VSCTs were discovered in the 1940s, but researchers have long believed that their main function was to relay messages about neuronal activity from the spinal cord to the cerebellum. The new study reports that instead they control locomotor behavior both during development and in adulthood.
“These findings were a huge surprise,” Mentis says. “One of the key discoveries in our study was that apart from their connection to the cerebellum, these neurons make connections with other spinal neurons that are also involved in locomotor behavior via their axon collaterals.”
The research involved several novel experimental approaches. One part of the research used optogenetics, employing LED light to regulate certain proteins that were expressed selectively in VSCTs to either activate or suppress the neuronal activity. Another set of experiments used chemogenetics, a process by which a chemical compound is used to activate or suppress synthetic ligands expressed artificially in these neurons, controlling their activity.
Leveraging the ability of intact spinal cords from newborn mice to function in a dish, the researchers showed that activation of VSCTs by light induced locomotor behavior. When VSCT activity was suppressed by light or by drugs, ongoing locomotor behavior was halted. During adulthood, freely moving mice stopped moving when the activity of VSCT was suppressed by injecting an inhibitory drug. Locomotor behavior was also tested by the ability of mice to swim. Mice were unable to swim and simply floated in the water when VSCTs were silenced. In all of these models and experiments, the researchers demonstrated that VSCTs alone were both necessary and sufficient for controlling locomotor activity—activating them was enough to induce activity while suppressing them was enough to stop it.

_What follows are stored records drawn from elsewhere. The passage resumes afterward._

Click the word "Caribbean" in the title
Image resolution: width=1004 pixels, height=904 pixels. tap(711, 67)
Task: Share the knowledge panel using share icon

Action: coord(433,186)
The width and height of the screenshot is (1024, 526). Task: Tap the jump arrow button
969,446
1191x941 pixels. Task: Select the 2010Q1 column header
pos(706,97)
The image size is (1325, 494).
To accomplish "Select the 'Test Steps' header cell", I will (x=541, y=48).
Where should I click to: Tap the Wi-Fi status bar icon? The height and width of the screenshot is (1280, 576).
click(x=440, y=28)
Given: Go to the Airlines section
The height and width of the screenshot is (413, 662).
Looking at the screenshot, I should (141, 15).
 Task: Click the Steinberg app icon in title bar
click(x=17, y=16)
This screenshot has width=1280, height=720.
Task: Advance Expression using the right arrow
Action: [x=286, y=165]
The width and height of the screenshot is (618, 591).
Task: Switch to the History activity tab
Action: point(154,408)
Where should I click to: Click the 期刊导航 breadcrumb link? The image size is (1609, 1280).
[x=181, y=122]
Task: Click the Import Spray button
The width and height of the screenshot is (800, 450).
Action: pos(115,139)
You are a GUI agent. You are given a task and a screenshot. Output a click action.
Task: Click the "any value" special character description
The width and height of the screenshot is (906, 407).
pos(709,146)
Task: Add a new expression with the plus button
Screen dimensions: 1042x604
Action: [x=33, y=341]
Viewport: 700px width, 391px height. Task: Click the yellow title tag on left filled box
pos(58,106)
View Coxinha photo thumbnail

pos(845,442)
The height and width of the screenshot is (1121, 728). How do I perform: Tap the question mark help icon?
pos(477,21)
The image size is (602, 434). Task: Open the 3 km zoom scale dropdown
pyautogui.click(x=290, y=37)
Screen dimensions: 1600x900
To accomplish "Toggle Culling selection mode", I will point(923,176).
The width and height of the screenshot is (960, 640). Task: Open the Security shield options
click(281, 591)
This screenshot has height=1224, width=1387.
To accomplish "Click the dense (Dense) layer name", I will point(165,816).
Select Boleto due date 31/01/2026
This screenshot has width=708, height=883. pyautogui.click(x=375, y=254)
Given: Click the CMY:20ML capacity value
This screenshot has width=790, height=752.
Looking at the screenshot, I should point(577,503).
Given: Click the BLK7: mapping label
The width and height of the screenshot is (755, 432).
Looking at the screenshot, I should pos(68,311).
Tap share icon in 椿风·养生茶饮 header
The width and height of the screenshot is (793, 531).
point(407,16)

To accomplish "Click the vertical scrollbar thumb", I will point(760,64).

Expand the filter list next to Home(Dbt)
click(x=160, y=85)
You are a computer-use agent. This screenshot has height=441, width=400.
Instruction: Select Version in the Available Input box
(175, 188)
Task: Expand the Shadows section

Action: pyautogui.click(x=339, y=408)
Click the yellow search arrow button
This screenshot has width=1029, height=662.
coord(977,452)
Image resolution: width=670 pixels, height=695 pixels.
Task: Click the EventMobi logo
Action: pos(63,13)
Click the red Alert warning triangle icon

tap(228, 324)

Mentis acknowledges that there are limitations to conducting this type of research in mice, including the fact that while humans are bipedal, mice are quadrupedal; thus, their locomotion could be regulated in a different way. But he notes that other research on neurodegenerative diseases and processes in mice has led to clinical trials in human patients, suggesting that these findings are also likely to be applicable.
For their next steps, the team plans to identify and map precisely the neuronal circuits that VSCTs make with motor neurons and other spinal neurons. They also would like to identify select genetic markers and uncover potential subpopulations of VSCTs and explore their role in different modes of locomotion. Finally, they plan to explore how the function of VSCTs is altered in the context of pathology and neurodegenerative diseases.